The New York Times reported Monday on a U.S. soldier charged with killing Afghan civilians for fun. Yet much of the report was devoted to explaining why civilian killings by soldiers usually don’t result in indictments — like a 2008 case in which Marines allegedly fired indiscriminately at an Afghan road, killing 19 people and wounding 50. The case was closed because “the shootings began after a suicide bomber attacked the unit’s convoy,” and “the Marines said they had taken hostile gunfire after the explosion and had fired to defend themselves from perceived threats.” The Times explained:
It can be difficult to win a conviction, specialists in military law said, when defendants can make a plausible claim that they believed, in the confusion of the “fog of war,” that their lives were in danger and they needed to defend themselves.
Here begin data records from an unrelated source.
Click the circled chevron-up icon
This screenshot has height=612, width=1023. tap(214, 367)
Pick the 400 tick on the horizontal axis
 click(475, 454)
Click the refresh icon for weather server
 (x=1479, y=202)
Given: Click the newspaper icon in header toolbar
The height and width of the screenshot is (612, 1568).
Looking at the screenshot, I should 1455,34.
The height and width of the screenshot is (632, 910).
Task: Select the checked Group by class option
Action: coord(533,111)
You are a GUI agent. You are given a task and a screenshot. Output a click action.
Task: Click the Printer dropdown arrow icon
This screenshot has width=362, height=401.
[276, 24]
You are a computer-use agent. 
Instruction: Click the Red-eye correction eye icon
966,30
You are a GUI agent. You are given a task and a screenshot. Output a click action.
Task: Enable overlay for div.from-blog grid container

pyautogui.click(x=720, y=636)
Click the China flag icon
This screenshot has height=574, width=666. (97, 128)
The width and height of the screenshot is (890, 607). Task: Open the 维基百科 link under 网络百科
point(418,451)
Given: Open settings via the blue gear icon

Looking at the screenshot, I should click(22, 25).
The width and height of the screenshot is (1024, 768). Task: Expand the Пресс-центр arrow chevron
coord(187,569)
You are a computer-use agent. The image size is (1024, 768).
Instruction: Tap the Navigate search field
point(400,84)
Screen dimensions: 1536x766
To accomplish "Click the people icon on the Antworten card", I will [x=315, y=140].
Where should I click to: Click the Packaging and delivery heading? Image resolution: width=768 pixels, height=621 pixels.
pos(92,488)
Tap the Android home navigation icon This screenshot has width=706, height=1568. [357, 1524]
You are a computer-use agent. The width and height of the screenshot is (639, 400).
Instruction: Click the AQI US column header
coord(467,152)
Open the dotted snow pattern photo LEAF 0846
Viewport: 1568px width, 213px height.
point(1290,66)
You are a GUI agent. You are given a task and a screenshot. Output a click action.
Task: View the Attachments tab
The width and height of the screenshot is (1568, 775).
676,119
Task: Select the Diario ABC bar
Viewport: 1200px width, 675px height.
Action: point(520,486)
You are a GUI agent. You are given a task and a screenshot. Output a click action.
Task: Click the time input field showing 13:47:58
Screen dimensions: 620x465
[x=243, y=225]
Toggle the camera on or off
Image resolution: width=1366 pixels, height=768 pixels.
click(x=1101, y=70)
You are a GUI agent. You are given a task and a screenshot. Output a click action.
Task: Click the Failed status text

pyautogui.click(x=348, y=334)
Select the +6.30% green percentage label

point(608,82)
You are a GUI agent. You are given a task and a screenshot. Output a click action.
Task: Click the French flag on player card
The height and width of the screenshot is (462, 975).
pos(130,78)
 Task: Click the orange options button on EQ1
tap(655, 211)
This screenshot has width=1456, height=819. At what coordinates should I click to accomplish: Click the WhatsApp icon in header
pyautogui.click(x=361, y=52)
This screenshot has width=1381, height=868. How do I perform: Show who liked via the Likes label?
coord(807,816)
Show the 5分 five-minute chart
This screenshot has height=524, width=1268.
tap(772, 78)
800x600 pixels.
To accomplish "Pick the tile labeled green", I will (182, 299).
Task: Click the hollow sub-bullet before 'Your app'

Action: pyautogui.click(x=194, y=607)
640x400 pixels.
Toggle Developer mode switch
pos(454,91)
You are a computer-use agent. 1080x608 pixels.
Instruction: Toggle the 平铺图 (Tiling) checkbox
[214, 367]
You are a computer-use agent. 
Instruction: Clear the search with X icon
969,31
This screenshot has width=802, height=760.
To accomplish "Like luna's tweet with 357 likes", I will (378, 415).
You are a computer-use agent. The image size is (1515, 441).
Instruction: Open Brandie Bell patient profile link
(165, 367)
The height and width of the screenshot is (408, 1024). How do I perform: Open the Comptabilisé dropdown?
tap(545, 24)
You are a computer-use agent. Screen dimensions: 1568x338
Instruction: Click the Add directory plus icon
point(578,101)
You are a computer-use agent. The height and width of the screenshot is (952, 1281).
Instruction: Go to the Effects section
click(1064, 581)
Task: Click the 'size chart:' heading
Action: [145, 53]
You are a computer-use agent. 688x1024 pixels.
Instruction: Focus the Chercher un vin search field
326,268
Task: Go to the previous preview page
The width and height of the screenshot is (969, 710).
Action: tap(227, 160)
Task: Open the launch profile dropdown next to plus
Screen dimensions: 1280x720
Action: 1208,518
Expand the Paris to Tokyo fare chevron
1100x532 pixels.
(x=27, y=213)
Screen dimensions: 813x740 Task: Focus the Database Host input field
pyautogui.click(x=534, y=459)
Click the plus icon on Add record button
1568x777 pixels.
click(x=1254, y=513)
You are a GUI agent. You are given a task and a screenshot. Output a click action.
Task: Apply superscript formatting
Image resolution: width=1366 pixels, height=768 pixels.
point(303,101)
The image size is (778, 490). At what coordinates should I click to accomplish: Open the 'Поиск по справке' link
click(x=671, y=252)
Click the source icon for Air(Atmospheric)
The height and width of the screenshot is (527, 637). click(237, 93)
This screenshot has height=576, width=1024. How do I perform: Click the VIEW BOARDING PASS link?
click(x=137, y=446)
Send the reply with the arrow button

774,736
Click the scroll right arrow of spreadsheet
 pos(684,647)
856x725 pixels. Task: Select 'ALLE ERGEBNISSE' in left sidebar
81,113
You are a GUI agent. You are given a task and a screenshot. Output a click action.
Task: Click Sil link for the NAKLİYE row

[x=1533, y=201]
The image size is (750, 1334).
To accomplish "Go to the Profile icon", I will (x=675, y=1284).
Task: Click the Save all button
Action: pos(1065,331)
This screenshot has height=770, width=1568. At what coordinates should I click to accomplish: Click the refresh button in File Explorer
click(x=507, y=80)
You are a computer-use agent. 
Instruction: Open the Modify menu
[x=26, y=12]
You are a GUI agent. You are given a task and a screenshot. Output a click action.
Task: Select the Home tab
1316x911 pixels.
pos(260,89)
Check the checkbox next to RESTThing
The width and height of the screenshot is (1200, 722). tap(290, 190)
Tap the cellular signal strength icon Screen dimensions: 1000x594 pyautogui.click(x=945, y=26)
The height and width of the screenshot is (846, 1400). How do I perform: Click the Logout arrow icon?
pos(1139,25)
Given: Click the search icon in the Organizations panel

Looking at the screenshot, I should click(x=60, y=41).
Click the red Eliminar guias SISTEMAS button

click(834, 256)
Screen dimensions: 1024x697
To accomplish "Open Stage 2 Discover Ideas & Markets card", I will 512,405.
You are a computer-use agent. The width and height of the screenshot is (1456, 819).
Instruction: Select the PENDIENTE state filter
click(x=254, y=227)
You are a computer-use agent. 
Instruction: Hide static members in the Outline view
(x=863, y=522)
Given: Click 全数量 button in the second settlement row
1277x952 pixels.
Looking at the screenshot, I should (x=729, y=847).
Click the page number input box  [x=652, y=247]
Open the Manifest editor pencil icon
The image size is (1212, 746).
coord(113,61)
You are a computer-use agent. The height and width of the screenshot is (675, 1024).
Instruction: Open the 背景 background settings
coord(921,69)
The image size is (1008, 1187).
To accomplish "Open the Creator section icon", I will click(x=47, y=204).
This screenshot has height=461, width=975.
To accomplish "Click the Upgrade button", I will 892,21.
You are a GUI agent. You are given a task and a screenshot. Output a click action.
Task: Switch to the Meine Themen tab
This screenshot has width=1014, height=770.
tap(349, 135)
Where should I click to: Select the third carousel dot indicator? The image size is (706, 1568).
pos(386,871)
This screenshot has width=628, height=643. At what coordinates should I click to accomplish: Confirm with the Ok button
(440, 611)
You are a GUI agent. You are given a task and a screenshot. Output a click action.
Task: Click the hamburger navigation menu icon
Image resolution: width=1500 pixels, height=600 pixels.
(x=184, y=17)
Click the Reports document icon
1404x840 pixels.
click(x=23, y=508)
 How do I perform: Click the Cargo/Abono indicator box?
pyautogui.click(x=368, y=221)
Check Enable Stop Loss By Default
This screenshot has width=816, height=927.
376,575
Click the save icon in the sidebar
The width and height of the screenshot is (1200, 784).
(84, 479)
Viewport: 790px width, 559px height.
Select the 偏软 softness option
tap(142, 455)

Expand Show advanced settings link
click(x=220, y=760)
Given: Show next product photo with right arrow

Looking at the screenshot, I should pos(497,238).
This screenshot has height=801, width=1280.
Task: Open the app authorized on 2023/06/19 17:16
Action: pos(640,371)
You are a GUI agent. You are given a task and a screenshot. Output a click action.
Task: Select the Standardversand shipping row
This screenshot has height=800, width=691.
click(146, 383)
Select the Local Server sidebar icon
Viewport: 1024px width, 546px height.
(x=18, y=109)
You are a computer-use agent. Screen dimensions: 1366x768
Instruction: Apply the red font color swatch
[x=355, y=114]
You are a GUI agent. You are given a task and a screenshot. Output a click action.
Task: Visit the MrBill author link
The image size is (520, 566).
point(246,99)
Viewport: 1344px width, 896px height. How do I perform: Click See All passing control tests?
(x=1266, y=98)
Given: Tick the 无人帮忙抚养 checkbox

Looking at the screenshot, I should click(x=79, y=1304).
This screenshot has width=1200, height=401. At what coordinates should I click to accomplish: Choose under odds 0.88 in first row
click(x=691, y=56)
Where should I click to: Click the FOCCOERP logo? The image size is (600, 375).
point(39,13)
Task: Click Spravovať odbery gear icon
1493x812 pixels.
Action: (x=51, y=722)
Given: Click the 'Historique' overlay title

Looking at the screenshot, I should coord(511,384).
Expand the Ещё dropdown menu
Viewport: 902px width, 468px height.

“You often see cases of kids who just make dumb decisions,” said Gary Solis, who teaches the laws of war at Georgetown University. “But killings in the heat of the moment, they don’t usually try those guys. The guys you try are the ones who have an opportunity to consider what they are doing.”
Eugene R. Fidell, who teaches military law at Yale, added that it’s often hard to gather evidence in conflict zones.
In many cases, he said, months have passed by the time an accusation surfaces, and so units have rotated back from the tour of duty, records are poor, and it is difficult to find witnesses.
Moreover, in the Muslim world investigators are deeply reluctant, for cultural reasons, to exhume bodies and perform autopsies.
Astoundingly, even the lone human-rights advocate quoted agreed. “The large majority of civilian harm in both Iraq and Afghanistan takes place during legitimate military operations,” said Sarah Holewinksi, executive director of the Campaign for Innocent Victims in Conflict.
Clearly, all the above considerations also apply to Israel’s military operations in Lebanon and Gaza. Civilian deaths occurred in the heat of combat, when soldiers could plausibly have thought themselves endangered. Few witnesses will talk to Israeli investigators, yet testimony given to nongovernmental organizations is problematic as courtroom evidence, because attorneys and judges cannot question the witnesses themselves or form an impression of their credibility. And most victims are Muslims, who have religious objections to autopsies.
Yet when it comes to Israel, these factors are somehow dismissed as unimportant. That same day, the Times reported on an Israeli court’s conviction of two soldiers for crimes committed during last year’s Gaza war. Altogether, it noted, 48 cases have been opened. A third are “still in progress,” a few produced convictions, and the rest were closed, for the reasons cited above.
“But human rights groups say that the military’s criminal proceedings are insufficient” and that Israeli troops committed “atrocities that require outside investigation.”
The principle that the law applies equally to all is a cornerstone of modern Western civilization. Yet too many Westerners seem to reserve the protections granted by the laws of war for their own soldiers while denying them to Israel.
By so doing, they don’t just undermine Israel. They undermine their own civilization.